[Source records]
--- begin ---

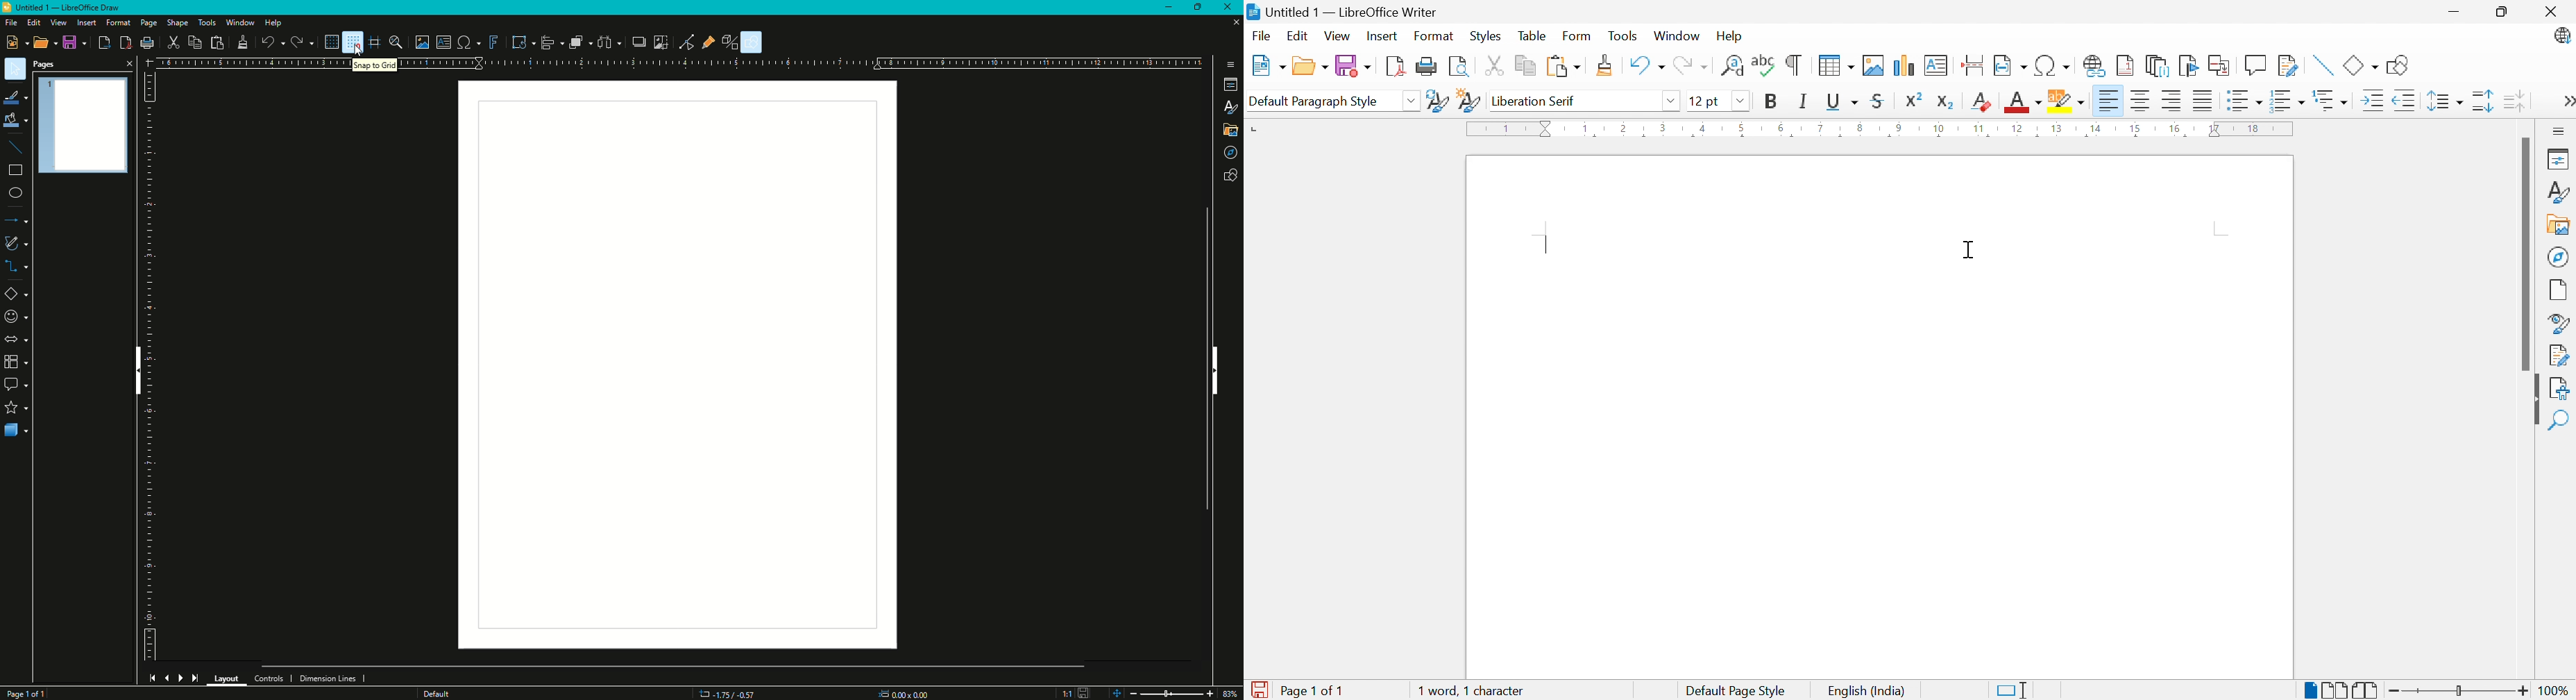  Describe the element at coordinates (2139, 101) in the screenshot. I see `Align Center` at that location.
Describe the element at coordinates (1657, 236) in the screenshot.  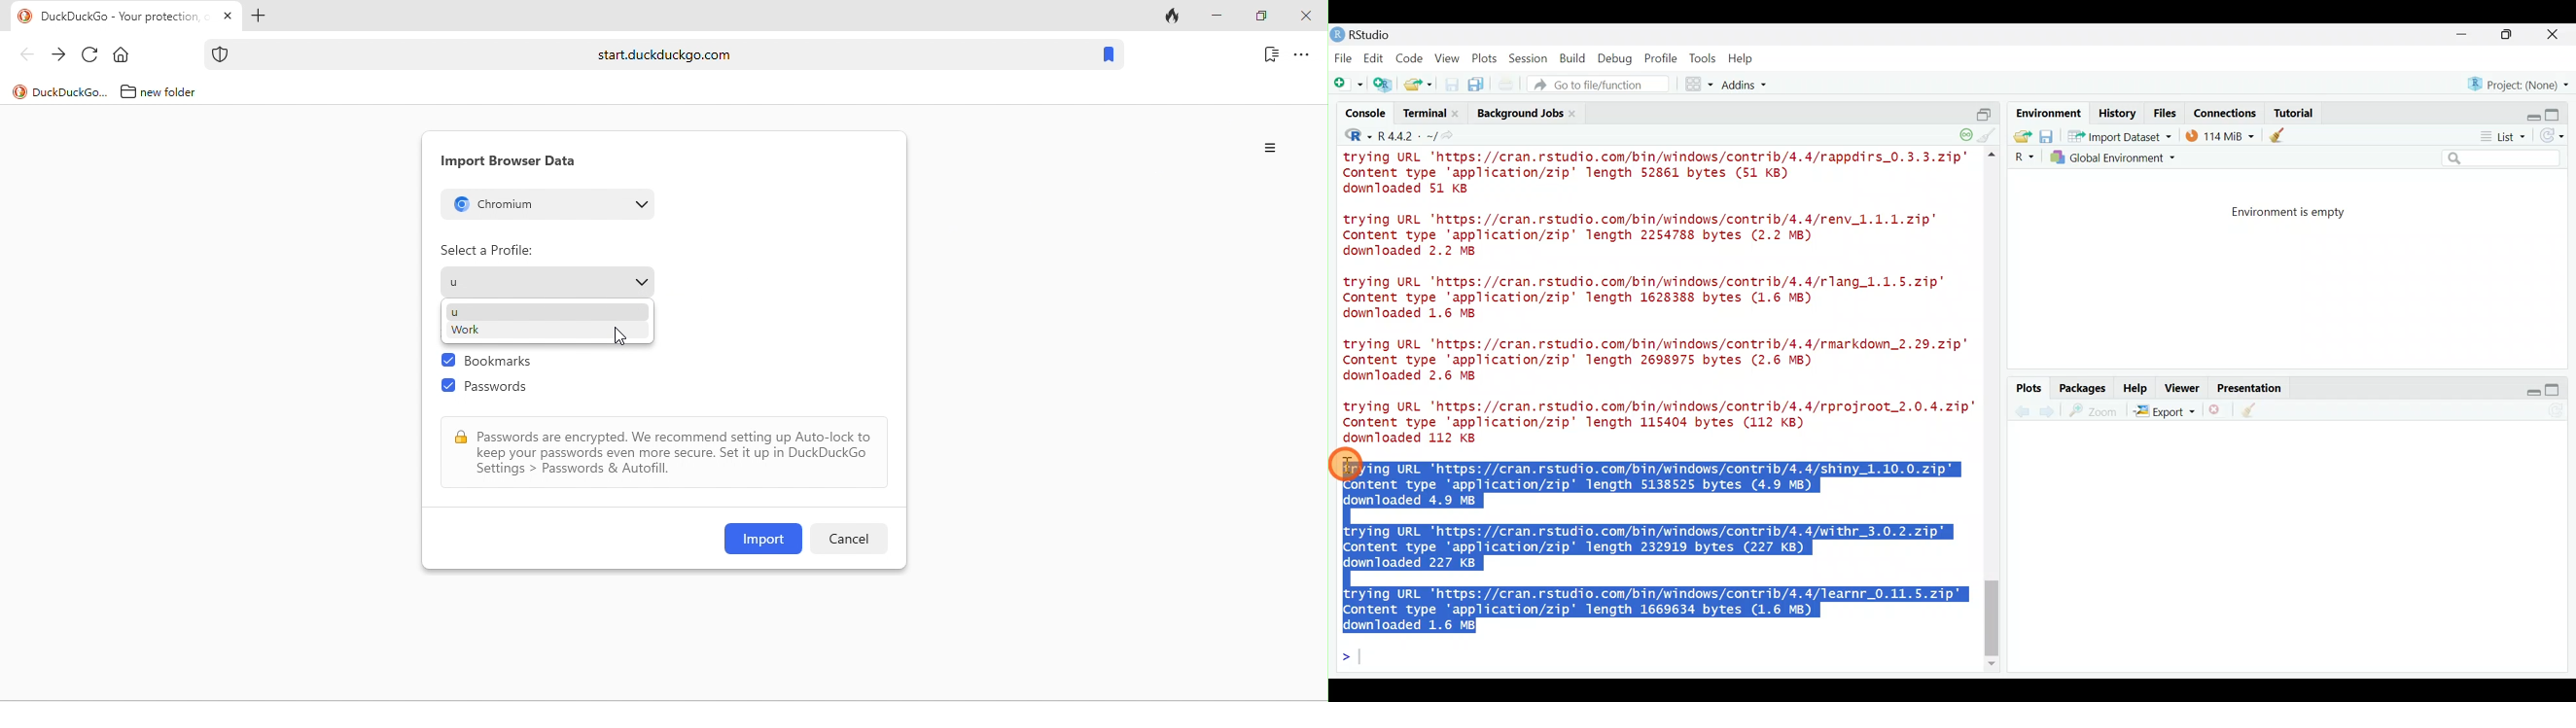
I see `trying URL 'https://cran.rstudio.com/bin/windows/contrib/4.4/renv_1.1.1.zip"
Content type 'application/zip' length 2254788 bytes (2.2 MB)
downloaded 2.2 MB` at that location.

--- end ---

Written exercise:
Lay out every line of the items above as a JSON list of strings, with one string per line. Skip blank lines and leave the pictures out.

Result of this task:
[
  "  Describe the element at coordinates (2139, 101) in the screenshot. I see `Align Center` at that location.",
  "Describe the element at coordinates (1657, 236) in the screenshot.  ",
  "I see `trying URL 'https://cran.rstudio.com/bin/windows/contrib/4.4/renv_1.1.1.zip\"",
  "Content type 'application/zip' length 2254788 bytes (2.2 MB)",
  "downloaded 2.2 MB` at that location."
]